Our partners are seeking help incorporating real-time data into their initial program proposals as well as more aspects of their program design and implementation. Real-time data can be particularly helpful in fine tuning curricula to dig deeper than just training for an occupation and instead matching the skill sets that are in the highest demand regionally. The Credentials that Work team at JFF has been instrumental in using these market products to evaluate new curriculum modules in Boston and DC. When occupations haven’t grown as anticipated, real-time data has helped local job developers place program graduates in jobs with different job titles but that use the same skills taught in their training program.
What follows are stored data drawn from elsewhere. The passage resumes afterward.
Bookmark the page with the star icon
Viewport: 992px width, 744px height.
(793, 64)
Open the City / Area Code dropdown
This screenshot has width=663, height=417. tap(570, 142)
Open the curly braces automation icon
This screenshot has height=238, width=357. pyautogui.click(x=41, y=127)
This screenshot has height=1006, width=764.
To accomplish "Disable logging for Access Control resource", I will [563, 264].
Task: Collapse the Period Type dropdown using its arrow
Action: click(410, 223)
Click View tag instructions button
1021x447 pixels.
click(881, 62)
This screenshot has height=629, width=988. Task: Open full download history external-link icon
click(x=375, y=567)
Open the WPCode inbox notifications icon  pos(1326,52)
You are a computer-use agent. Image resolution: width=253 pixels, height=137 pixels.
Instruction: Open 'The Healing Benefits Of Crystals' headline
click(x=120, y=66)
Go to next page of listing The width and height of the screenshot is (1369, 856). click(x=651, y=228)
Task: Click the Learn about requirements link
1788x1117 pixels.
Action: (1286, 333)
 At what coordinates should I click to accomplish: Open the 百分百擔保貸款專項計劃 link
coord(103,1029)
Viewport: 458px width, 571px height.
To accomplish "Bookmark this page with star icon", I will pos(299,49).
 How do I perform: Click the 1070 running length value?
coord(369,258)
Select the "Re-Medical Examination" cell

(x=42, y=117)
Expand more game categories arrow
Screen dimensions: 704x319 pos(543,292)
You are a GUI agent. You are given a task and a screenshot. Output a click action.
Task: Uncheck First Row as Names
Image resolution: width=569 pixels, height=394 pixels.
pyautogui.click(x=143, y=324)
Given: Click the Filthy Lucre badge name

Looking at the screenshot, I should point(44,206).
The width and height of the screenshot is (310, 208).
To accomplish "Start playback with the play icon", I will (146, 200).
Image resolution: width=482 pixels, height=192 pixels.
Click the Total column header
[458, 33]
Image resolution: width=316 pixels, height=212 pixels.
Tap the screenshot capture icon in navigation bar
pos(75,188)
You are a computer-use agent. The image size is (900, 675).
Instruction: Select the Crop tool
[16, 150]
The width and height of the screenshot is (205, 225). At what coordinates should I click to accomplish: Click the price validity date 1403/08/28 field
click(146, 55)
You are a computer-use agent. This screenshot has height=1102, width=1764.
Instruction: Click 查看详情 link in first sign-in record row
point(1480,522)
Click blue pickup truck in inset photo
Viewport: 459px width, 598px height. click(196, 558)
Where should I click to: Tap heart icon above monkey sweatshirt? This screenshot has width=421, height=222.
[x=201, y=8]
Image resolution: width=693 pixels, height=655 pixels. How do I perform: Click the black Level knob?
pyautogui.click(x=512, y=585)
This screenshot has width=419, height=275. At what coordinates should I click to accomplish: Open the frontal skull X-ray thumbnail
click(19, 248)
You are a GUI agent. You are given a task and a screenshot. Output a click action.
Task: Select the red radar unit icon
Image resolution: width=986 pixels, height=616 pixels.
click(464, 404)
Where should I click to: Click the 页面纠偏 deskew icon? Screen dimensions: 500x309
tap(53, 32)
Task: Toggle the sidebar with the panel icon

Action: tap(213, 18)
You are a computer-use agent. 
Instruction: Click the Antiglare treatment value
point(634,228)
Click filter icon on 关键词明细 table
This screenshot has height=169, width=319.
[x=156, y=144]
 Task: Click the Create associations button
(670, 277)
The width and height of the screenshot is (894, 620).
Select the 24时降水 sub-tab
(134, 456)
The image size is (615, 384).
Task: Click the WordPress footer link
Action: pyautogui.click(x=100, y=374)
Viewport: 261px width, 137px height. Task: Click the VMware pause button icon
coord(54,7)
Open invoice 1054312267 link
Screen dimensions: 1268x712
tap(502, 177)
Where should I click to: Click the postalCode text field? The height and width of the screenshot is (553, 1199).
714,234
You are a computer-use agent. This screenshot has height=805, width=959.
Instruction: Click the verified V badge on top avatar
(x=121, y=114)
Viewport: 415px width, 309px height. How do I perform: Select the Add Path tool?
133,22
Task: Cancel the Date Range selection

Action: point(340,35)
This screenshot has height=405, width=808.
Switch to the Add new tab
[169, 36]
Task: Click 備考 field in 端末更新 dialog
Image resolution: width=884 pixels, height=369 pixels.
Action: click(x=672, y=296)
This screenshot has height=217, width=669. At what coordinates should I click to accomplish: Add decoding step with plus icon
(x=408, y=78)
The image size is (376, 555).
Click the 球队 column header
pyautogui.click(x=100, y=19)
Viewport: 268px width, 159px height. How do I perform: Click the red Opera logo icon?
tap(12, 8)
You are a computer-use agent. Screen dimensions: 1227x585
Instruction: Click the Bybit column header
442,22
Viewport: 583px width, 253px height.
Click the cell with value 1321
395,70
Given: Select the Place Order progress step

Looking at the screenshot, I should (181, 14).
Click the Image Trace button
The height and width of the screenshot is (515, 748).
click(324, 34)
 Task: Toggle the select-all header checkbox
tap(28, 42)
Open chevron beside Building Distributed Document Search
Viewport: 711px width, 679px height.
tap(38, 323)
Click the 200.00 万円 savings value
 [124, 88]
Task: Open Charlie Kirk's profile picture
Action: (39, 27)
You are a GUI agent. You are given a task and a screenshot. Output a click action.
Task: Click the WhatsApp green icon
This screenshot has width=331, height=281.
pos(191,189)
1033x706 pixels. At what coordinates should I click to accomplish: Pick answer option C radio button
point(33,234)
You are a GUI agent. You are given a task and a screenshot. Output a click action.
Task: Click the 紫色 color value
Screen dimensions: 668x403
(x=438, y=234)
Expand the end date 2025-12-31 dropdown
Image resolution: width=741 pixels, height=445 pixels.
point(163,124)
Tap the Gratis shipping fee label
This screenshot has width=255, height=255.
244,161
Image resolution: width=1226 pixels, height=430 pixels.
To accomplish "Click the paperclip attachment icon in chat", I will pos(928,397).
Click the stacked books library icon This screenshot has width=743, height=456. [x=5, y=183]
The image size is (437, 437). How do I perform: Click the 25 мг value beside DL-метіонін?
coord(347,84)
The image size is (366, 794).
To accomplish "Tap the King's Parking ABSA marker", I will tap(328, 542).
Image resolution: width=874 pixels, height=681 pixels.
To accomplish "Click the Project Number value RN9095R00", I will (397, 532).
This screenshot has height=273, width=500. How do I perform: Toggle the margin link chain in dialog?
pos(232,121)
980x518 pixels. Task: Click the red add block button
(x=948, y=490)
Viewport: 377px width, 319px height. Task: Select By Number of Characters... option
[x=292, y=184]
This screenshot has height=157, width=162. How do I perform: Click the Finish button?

For example, a focus on skill sets has helped our partners in Chicago and Philadelphia look beyond entry-level weatherization jobs and into openings in green building maintenance. These are also great tools for job developers. They have the power to connect the aggregated information about valuable skill sets to individual job postings that are strong matches for program graduates.

While these tools have huge value, it is difficult for many training programs to navigate the current market of products. Training programs don’t have the capacity to test all of the products and don’t know where to start. At our recent GreenWays to Good Jobs conference in Milwaukee, our local partners were excited to get the CTW team’s assistance on a number of questions about the products including:

  • How can you navigate these tools for specific industries, such as construction, that don’t always hire workers through traditional job postings?
  • Can funding collaboratives and workforce partnerships use these tools to assess the skills participants already have and what else they need to learn?
  • How much do these licenses cost, and how do you select one that works for you that’s not cost prohibitive?

I’m excited to share Credentials That Work's Vendor Product Review: A Consumer’s Guide to Real-Time Labor Market Information with our workforce partners. It’s a great introduction to real-time products for training programs around the country. It answers a lot of the questions that our partners have posed and helps training programs think about new options for understanding the regional labor market.